Le réalisateur Sylvain Bouttet a suivi les négociations entre les agriculteurs, les autorités de l'Etat et les associations environnementales autour de l'avenir du bassin versant de Lannion.
Une immersion dans les tractations, les longues réunions sous les néons des salles impersonnelles d'une préfecture ou d'un local associatif. Voilà qui pouvait faire craindre le pire. Et pourtant: les acteurs du débat, la démocratie concrète qui naît sous nos yeux, est comme une bouffée d'oxygène. Une réalité positive, rassurante, malgré la lenteur des effets concrets des efforts de chacun pour la reconquête de la qualité de l'eau.
Son film se veut une immersion positive dans la démocratie et le débat.
Tout est parti d’une image : celle d’un cheval mort sur une plage, tué par les algues vertes à cause des émanations de gaz provoquées par la décomposition des algues sur la plage. Que se passe-t-il ensuite quand un incident de ce genre arrive ? Tous les ans, les marées vertes envahissent les côtes de Bretagne-Nord. Chacun est conscient du problème, mais comment se mettre d’accord ?
Sylvain Bouttet a suivi une série de négociations pour améliorer la qualité des eaux du bassin versant de Lannion, touché régulièrement par les algues vertes. Autour de la table, les représentants de l'Etat, les associations environnementales comme Eau et Rivières de Bretagne, et les représentants d'agriculteurs. Entre compromis, évidence et tactique, entre point de vue écolo et paysan,entre les pour et les contre, le problème « algues vertes » est devenu un exercice de démocratie.
Sylvain Bouttet a cette pièce de théâtre, où chacun joue son rôle. Ce n'est pas des incidents dont il est question, ni une énième enquête sur le pourquoi des algues vertes, mais comment chacun a du jouer sa partition, tout en faisant un pas vers l'autre. Étrange ballet.
► Trois questions à Sylvain Bouttet
Une série de réunion, ce n'est à priori pas très excitant à filmer.
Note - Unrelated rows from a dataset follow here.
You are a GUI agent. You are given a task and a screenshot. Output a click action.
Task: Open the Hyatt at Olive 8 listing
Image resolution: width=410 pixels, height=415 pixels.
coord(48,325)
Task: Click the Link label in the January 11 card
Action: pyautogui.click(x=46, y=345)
Comment avez-vous abordé cela avant le tournage?"En pensant à "douze hommes en colère", le talent de Sidney Lumet en moins bien sûr... Blague à part il y a toujours quelque chose qui se passe dans une réunion, et surtout dans une série. Les caractères s'affirment au fil du temps pour les uns, se délitent pour les autres : c'est une comédie humaine à huis-clos, beaucoup plus intéressante à filmer qu'une succession de déclarations à la presse par exemple. J'ai très vite mesuré la chance que j'avais d'être là puisqu'aucun media n'était autorisé."
Il y avait beaucoup d'acteurs autour de la table des négociations: est-ce que tous ces gens arrivent finalement à se parler?
"Indéniablement oui et, au moins, ils s'écoutent s'ils ne parviennent pas à s'entendre. Tous les problèmes sont abordés et mis à plat, même si ça prend du temps. D'une réunion à l'autre il peut y avoir des blocages, des reculades, mais on avance. On est en négociation il ne faut pas l'oublier. Le problème vient plutôt du fait que ceux qui sont présents sont ceux qui veulent faire avancer les choses. Les autres finalement, que pensent-ils ? "
Toutes ces réunions concernaient le bassin versant de Lannion. Entre le début de vôtre travail et aujourd'hui, comment a évolué la situation sur les plages?
"Je ne suis pas du tout spécialiste. Ce qui m'intéressait était de voir des gens différents, pas forcément habitués à se parler car ne se connaissant souvent pas du tout, et être obligés de "pondre un texte". Très vite j'ai été halluciné : donner plus d'herbe à des vaches (la principale solution avancée par les spécialistes et les services de Matignon...) est compliqué ! Bonjour la rédaction du texte en question... Alors comme partout le PPDC, plus petit dénominateur commun, a été l'objectif. Il a été clairement affiché par tous dès le départ, et ça a été respecté je crois, que les paysans devaient continuer à pouvoir vivre de leur travail et c'est tant mieux. Mais bien sûr en ménageant les uns, les autres, avec les lourdeurs administrative et politiques qui sous-tendent le film, on imagine que le résultat n'est pas de l'ordre du radicalisme... En tout cas tous semblaient confirmer que les avancées sont réelles. C'était en 2010. Aujourd'hui on remarque qu'il y a eu moins de dépôts d'algues vertes. Mais entre les températures estivales changeantes, la pluviométrie irrégulière, le ramassage systématique sur la plage qui ralentit la prolifération, il est difficile de savoir quel a été le rôle de l'homme dans cette diminution (temporaire) de la marée verte à Lannion... On parle "d'éradication" en 2017 quand même, on verra à ce moment !"
Ce film sera rediffusé le samedi 30 mars 2013 à 15h20 (Samedi avec vous) et le mardi 2 avril 2013 à 8h50, dans la case horaire "Des histoires et des vies".